My first thought was to call it The Griesheim Review of Books, a tongue-in-cheek tribute to similar goings on in New York and London. The ironic lilt of it, though, would have been lost on most folks, who would not know of Griesheim, my dull, dear home. The pleasure would have been strictly a private one.
Well, one doesn’t start a blog to remain private, so that was the end of TGRoB. I briefly entertained simply The Griesheim Review, a nod to the ancient and admirable Partisan Review, but the “Griesheim” problem remained.
I also gave a moment’s thought to The Great Stars, from an observation that Saul Bellow puts in Augie March’s mouth when the humble Chicagoan meets Trotsky. The old revolutionary seemed, in Augie’s eyes, to be “guided by the great stars” and to make no apologies for elevating any topic to its Hegelian heights. In a way, that’s what I wanted my blog to do, to connect everyday life to big ideas through great literature. But on its own, without the backstory from Bellow, The Great Stars just sounded pompous and abstract.
I took a new direction, toward my home turf of philsophy. For the existentialist philosopher Heidegger, imagining the hour of one’s death, die Todestunde, was the most reliable way of clarifying one’s ultimate values. Ultimate values might help with naming a blog, right? So, looking back from the (imaginary) deathbed, one asks: what was it that really counted? Weighty stuff, but what a downer. I was not going there.
Still, Heidegger pointed in a promising direction. Don Qixote on his deathbed reproaches himself for small-mindedness. He had traveled widely and striven mightily for high honors, but his whole existence had been constrained by books of a single genre, on dogmatic chivalry. And at the end, he realizes it had all been a delusion–the monsters, the magic spells, the beckoning damsels, the divine plan that gave sense to it all. Qixote wishes bitterly he had read other kinds of books, “that they might be a light to my soul.” One of the things that makes the prospect of my own death bearable is that I have already had Qixote’s epiphany; I did not have to wait until the end for the light to break through. It’s better than finding a million dollars.
So I thought I had it: the La Mancha Review! Qixote had repaired to his hometown before he died, and that’s where he realized what he had missed out on–the real, ambiguous, versicolor world that literature bestows on us and where the blooming, buzzing confusion of life submits to no cosmic scheme of order. It was exactly the vantage point from which to survey all the books I would read–I still had time! La Mancha was the center of my literary universe.
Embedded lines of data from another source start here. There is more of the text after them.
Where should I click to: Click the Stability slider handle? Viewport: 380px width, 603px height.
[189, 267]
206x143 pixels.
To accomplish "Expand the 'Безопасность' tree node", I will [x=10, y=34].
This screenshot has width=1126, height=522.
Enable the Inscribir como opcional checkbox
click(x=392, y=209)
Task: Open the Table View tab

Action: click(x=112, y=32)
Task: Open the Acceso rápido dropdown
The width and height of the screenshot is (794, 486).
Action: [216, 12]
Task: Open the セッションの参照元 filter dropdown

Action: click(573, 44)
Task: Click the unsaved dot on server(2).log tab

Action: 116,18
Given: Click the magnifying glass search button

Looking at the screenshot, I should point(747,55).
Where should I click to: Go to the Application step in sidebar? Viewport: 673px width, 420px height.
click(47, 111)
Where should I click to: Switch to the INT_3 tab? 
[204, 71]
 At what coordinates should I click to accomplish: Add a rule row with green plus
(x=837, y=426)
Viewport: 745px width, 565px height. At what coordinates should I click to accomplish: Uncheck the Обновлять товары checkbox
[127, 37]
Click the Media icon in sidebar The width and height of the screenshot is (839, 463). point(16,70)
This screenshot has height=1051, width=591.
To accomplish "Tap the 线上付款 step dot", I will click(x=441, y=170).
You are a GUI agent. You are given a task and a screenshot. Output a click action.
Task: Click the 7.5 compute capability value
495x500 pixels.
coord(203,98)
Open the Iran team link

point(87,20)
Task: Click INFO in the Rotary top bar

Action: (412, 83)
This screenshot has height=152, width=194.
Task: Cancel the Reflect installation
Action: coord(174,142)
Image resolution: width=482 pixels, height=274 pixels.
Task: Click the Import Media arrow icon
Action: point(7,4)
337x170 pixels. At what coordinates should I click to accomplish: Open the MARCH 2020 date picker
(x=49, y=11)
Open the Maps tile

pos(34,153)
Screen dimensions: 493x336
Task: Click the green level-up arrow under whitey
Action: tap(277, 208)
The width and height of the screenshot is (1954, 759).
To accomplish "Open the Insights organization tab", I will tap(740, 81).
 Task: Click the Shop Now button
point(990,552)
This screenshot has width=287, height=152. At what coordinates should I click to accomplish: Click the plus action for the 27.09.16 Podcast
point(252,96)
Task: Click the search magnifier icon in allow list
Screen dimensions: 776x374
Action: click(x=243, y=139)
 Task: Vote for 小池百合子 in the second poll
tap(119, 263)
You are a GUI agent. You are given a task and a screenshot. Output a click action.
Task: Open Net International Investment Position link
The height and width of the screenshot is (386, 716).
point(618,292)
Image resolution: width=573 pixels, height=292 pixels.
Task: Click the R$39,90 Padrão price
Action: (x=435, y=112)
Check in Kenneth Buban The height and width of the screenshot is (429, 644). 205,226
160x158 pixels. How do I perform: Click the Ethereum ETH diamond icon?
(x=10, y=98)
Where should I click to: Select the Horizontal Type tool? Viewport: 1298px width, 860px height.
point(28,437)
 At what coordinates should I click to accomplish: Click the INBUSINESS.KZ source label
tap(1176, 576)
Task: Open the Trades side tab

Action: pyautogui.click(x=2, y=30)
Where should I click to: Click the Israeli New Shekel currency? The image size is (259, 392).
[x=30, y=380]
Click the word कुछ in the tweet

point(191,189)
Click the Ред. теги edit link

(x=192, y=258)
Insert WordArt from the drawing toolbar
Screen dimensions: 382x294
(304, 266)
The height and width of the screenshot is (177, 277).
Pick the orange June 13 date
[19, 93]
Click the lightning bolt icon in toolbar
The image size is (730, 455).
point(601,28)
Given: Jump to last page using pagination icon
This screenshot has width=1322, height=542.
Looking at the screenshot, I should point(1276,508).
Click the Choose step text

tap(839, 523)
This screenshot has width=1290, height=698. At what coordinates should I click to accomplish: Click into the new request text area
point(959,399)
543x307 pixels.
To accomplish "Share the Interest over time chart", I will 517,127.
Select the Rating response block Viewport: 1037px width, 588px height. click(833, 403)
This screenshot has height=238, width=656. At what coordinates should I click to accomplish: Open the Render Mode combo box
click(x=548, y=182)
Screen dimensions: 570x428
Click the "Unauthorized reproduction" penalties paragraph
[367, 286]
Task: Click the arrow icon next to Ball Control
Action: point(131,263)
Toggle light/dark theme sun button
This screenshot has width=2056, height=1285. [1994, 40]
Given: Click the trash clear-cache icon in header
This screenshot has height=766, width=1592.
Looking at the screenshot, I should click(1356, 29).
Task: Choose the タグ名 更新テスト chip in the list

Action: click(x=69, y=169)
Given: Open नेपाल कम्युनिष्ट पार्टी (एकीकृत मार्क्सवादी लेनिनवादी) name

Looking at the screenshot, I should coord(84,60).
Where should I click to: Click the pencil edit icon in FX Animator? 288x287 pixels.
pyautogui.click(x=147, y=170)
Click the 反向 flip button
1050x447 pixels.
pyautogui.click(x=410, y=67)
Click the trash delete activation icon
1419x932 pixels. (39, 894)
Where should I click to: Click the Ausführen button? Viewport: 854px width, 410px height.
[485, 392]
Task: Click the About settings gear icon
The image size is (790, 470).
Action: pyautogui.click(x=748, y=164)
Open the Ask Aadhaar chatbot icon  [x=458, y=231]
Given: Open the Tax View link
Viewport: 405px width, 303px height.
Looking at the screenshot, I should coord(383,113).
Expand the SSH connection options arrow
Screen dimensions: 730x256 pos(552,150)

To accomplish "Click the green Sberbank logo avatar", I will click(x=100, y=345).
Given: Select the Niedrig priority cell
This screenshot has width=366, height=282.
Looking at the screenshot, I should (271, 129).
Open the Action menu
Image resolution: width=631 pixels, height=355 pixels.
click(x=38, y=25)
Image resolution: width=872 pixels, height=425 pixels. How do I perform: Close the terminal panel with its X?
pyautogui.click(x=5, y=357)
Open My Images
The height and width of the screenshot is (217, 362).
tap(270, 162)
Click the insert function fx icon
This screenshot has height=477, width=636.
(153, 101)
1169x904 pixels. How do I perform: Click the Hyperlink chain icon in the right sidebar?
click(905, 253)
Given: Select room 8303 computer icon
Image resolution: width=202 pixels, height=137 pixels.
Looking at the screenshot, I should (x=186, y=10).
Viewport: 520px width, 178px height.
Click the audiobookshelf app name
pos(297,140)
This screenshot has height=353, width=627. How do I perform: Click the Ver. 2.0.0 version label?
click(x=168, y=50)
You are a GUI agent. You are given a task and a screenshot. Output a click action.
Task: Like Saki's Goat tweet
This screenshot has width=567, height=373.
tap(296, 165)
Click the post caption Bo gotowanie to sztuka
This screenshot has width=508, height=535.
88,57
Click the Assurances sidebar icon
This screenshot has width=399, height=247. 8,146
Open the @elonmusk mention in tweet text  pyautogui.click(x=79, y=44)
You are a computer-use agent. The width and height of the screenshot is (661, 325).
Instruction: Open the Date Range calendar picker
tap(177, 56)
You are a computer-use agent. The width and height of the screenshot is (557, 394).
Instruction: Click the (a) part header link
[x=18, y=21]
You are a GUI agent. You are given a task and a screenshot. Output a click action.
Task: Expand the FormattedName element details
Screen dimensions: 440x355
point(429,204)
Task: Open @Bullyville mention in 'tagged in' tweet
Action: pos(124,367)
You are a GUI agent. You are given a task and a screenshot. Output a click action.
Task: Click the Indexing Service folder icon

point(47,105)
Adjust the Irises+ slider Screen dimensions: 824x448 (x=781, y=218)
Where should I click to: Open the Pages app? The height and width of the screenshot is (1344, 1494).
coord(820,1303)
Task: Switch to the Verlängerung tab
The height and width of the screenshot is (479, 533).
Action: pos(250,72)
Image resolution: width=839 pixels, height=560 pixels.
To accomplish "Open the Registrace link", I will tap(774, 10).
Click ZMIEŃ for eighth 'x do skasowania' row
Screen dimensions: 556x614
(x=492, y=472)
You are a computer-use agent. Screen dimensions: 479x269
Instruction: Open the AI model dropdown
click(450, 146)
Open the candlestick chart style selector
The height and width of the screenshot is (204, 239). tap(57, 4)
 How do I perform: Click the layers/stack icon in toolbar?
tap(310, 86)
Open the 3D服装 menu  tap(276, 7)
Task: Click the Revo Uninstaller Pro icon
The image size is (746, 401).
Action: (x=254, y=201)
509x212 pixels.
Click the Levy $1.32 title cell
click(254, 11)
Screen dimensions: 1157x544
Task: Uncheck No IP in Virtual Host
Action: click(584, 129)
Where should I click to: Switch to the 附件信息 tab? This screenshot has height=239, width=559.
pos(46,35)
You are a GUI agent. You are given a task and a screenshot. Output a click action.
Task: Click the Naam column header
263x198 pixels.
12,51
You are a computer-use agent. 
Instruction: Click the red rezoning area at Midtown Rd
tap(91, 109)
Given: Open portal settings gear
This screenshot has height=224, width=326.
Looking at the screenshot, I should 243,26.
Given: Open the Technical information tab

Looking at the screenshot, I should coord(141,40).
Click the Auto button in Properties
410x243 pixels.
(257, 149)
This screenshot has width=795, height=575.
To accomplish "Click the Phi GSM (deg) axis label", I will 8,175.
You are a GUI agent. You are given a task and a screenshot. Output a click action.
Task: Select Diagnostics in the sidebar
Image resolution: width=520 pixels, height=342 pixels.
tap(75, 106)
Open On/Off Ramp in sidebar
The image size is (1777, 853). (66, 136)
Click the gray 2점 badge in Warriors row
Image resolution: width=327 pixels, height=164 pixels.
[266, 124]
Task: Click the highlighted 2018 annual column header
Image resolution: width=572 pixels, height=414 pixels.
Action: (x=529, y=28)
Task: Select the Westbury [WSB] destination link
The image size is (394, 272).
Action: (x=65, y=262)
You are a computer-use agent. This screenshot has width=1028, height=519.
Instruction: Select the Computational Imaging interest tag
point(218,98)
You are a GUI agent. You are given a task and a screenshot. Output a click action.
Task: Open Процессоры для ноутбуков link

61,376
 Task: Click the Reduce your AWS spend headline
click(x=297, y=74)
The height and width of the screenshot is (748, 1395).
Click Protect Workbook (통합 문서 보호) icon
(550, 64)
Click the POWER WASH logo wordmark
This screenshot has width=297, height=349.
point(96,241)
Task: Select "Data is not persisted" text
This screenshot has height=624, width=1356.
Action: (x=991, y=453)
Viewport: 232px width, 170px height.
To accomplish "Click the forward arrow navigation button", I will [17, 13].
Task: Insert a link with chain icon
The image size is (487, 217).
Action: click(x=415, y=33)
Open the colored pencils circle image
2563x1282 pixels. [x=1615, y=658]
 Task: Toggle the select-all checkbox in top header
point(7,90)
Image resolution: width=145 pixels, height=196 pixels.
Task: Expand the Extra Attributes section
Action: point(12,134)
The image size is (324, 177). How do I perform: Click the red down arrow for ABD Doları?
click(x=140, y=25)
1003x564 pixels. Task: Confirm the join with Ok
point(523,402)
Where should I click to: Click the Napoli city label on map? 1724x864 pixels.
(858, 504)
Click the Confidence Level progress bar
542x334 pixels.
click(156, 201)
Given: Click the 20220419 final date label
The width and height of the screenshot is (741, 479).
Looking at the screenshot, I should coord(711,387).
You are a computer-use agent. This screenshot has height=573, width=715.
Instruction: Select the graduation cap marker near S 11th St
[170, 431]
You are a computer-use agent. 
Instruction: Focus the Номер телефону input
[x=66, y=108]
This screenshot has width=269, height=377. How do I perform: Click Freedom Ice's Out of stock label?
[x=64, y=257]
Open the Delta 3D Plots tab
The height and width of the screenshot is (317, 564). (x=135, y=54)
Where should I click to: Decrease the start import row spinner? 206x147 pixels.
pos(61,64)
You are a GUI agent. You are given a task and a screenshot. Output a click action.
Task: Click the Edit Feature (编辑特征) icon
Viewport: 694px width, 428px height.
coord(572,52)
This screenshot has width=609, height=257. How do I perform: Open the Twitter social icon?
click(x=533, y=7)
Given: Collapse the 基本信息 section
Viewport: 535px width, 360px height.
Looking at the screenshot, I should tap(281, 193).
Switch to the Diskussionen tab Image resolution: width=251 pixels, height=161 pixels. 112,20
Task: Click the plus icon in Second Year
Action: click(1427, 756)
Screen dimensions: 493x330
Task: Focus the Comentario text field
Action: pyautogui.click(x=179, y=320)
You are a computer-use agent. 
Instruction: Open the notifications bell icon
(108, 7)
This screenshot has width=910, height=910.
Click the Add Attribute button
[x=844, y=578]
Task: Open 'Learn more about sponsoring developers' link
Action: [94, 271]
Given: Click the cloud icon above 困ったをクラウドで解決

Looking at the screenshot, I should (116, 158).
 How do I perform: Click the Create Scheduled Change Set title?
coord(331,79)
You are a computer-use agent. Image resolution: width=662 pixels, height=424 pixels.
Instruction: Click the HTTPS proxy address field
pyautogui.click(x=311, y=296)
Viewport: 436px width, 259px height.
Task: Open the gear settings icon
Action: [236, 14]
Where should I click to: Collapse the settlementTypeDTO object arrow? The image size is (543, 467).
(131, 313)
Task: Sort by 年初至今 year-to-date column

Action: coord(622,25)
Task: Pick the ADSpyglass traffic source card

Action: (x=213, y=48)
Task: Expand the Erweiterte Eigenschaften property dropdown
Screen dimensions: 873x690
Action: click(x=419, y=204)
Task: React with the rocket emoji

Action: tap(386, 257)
But then little things derailed it. ‘La’ was already a definite article. Calling it the La Mancha Review put me in mind of Joseph Smith’s unlettered references to “the Al-Koran,” or a friend’s annoying query once whether I wanted to go to the Die Kartoffel for dinner. I could just drop the ‘the’ and call it La Mancha Review, but the English noun ‘review’ called out for an English article to render it definite. Perhaps a fully literal translation?–The Stain Review? It sounded like a death metal blog.
That’s when Orwell came to the rescue, as he always does. From the first time I read his observation that strong Indian tea could make one feel “wiser, braver and more optimistic,” I relished the thought as my own. Afternoon tea affords a calm, steady surge of stimulation–different from and in some ways more satisfying than dark coffee’s raw morning jolt–which prepares one in the best way possible for the world that opens up through good books. The experience is a light to the soul. Hence the name.